[Stored records]
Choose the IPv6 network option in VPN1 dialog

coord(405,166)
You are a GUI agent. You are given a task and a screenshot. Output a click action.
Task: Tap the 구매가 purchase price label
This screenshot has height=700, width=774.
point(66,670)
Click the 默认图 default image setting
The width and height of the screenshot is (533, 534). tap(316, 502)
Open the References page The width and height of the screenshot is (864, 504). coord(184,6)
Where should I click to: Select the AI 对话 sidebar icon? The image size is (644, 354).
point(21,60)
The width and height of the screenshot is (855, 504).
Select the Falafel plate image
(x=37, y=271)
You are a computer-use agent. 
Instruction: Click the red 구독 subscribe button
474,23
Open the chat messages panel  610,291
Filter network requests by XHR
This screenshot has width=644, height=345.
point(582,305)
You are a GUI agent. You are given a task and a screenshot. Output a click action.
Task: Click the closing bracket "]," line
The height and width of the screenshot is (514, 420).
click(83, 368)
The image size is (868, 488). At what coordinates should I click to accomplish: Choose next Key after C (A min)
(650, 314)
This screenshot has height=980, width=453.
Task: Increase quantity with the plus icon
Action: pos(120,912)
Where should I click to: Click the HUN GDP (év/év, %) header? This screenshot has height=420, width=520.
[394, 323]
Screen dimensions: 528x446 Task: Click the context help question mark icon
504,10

#### About this task:
Reproduce, word for word, every line starting at the line that contains "The height and" and ending with the final line of the entries.

#### Problem solution:
The height and width of the screenshot is (514, 420).
click(83, 368)
The image size is (868, 488). At what coordinates should I click to accomplish: Choose next Key after C (A min)
(650, 314)
This screenshot has height=980, width=453.
Task: Increase quantity with the plus icon
Action: pos(120,912)
Where should I click to: Click the HUN GDP (év/év, %) header? This screenshot has height=420, width=520.
[394, 323]
Screen dimensions: 528x446 Task: Click the context help question mark icon
504,10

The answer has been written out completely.